Animals undergo a learning–disease–intervention pipeline combining hippocampus-dependent memory tasks with chronic disease monitoring:

Phase Paradigm
Memory encoding Novel object recognition and contextual fear conditioning
Disease monitoring Chronic LFP + ACh recording across sleep cycles in APP/PS1 mice
Intervention trigger ACh trough duration threshold — fires when IED risk is detected (\(t_{stim}\))

Targeting the ACh oscillation phase rather than absolute cholinergic tone is critical — it aligns intervention to a physiologically meaningful reference and enables selective IED suppression without disrupting the ripple generation window.

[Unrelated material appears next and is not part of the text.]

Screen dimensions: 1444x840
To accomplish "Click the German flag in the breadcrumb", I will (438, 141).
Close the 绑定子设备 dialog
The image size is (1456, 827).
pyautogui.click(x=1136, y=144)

Continuous Monitoring Streams

Beyond disease-state classification, we continuously record four parallel signals:

  • ACh — cholinergic dynamics via GRAB-ACh3.0 fiber photometry, providing real-time oscillation phase for closed-loop triggering
  • LFP — local field potentials from the DG–CA3–CA1 circuit, resolving sharp-wave ripples, IEDs, and their temporal relationship to ACh phase
  • Behavioral state — locomotion speed and arousal markers to disambiguate sleep-stage boundaries and confine analysis to relevant epochs
  • Intervention log — timestamped record of all optogenetic or fTUS pulses, enabling precise quantification of IED suppression and ripple preservation rates

This multivariate state vector allows us to assign each neural event — a ripple, an IED, an interneuron burst — to its exact position within the ACh oscillation cycle, turning correlative observations into a causally interpretable map of how cholinergic phase governs the boundary between memory consolidation and pathological discharge.

NoteSynchronization across modalities

All modalities are referenced to a common hardware clock. ACh oscillation phase, LFP events, intervention pulses, and behavioral state markers are co-registered to the same timeline, enabling alignment of circuit dynamics and therapeutic responses at the resolution of individual oscillation cycles.